Sandler stars as Dave Buznik, a meek New York businessman who has never been able to stand up for himself. He continues to sit by quietly by while his boss takes credit for all his business ideas, including one involving a clothing line for fat cats (literally). Dave is the type of man that anger management therapist Dr. Buddy Rydell (Nicholson) would describe as ‘implosive’.
“Explosive is the kind of individual that you see screaming at the cashier for not taking their coupons; implosive is the cashier, who remains quiet day after day and finally shoots everyone in the store.”
Dave meets Dr. Rydell on a business trip where he is preposterously accused of assaulting a flight attendant and sentenced to anger management therapy with the good doctor.
Adam Sandler movies tend to run hot and cold with me. For example, I loved Happy Gilmore, but I hated Waterboy. Last year I took the opposite view of most critics, laughing all the way through Mr. Deeds while not being all that impressed with Punch-Drunk Love.
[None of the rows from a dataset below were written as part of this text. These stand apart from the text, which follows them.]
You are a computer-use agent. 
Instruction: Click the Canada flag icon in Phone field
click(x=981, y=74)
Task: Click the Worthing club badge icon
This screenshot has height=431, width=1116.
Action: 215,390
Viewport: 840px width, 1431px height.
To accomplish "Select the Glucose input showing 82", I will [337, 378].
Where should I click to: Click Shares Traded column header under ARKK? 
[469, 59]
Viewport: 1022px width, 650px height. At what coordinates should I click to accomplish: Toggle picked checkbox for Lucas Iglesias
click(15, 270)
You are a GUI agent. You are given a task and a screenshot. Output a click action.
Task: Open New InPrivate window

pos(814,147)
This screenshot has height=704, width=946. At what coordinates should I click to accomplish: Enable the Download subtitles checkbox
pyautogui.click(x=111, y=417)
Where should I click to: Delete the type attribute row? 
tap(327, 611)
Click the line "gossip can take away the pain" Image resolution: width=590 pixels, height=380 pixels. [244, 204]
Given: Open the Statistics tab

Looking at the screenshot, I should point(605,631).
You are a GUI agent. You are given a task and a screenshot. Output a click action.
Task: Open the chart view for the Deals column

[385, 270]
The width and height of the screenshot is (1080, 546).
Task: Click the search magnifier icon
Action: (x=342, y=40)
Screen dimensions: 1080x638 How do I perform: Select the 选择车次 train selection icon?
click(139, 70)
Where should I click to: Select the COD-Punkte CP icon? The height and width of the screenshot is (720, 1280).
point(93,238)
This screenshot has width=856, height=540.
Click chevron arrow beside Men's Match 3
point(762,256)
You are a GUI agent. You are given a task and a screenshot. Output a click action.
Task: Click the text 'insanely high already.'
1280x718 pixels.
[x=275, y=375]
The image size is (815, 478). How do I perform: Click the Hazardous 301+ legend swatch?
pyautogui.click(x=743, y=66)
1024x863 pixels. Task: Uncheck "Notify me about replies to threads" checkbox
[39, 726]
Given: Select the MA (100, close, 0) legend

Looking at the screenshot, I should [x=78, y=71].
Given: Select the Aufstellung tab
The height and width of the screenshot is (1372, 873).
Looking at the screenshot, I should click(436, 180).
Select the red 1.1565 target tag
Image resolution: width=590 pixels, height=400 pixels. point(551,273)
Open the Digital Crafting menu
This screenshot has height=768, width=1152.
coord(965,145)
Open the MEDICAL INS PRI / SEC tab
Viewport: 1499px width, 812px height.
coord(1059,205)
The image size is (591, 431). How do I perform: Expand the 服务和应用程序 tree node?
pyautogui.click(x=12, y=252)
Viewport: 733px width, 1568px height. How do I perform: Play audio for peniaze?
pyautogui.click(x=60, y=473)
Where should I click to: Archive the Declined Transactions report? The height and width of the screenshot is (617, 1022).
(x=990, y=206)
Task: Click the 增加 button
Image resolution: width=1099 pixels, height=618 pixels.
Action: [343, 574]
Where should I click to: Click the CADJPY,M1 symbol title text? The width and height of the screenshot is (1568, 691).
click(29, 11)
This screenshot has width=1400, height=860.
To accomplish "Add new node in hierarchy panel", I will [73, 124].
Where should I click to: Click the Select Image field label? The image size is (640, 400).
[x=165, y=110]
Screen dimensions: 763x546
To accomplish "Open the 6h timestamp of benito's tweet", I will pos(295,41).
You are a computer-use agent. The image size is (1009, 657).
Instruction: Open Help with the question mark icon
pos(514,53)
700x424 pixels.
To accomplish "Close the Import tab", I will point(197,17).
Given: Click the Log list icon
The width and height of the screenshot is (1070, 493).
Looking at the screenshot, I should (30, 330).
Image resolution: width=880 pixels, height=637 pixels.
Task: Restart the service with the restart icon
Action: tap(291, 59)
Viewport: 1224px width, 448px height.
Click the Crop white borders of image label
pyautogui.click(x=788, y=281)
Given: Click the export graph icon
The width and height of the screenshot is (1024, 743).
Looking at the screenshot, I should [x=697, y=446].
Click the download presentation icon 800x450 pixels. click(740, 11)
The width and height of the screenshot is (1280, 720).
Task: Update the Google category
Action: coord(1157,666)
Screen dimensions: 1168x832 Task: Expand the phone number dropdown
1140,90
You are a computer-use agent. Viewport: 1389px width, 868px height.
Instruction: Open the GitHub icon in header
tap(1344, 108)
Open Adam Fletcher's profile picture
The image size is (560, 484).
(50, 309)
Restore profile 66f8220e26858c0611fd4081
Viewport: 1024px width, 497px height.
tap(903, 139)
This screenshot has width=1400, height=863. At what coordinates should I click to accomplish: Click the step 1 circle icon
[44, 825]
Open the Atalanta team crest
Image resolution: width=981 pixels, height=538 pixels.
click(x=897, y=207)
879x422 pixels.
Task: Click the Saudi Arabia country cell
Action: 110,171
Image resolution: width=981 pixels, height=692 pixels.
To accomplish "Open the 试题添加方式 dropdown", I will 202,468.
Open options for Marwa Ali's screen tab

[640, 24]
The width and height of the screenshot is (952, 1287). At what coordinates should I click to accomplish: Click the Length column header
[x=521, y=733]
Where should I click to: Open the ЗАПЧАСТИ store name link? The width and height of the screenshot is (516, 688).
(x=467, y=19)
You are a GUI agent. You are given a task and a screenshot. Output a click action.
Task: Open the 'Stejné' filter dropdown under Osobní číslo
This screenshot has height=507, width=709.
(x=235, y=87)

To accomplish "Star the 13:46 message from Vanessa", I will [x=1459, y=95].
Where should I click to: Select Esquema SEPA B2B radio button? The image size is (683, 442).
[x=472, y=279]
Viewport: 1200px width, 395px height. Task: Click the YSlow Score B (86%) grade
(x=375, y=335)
Anger Management tends to fall about in the middle of the Sandler hit list.
The movie is just about as stupid as they get, but I found myself laughing a lot and, let’s face it, the point of comedies is to make us laugh. Sandler and Nicholson are effective. They both seem happy to go crazy after toning it down in Punch-Drunk Love and About Schmidt, respectively. I thought the two played well off of each other, and really wish the filmmakers would have done more with the apartment sharing. I thought that presented a perfect opportunity for Odd Couple-ish hilarity.
The movie is filled wall to wall with celebrity cameos including Woody Harrelson (as a drag queen), Heather Graham (as a hot Red Sox fan), John C. Reilly (as a monk), John Turturro and Luis Guzman (as two of Buddy’s patients) and anger management punch lines Bobby Knight and John McEnroe. I’ve heard many critics complain that cameos are comedy desperation, but I enjoy cameos, particularly in a wacky comedy like this. However, I must admit that the corny ending featuring Rudy Giuliani is going a little too far (Roger Clemens and Derek Jeter get a good laugh though).
For anyone hoping Adam Sandler’s career might be going the path of Punch-Drunk Love, you might want to avoid this one. But for those hoping of a return to form, you will probably enjoy it. I give it a B-.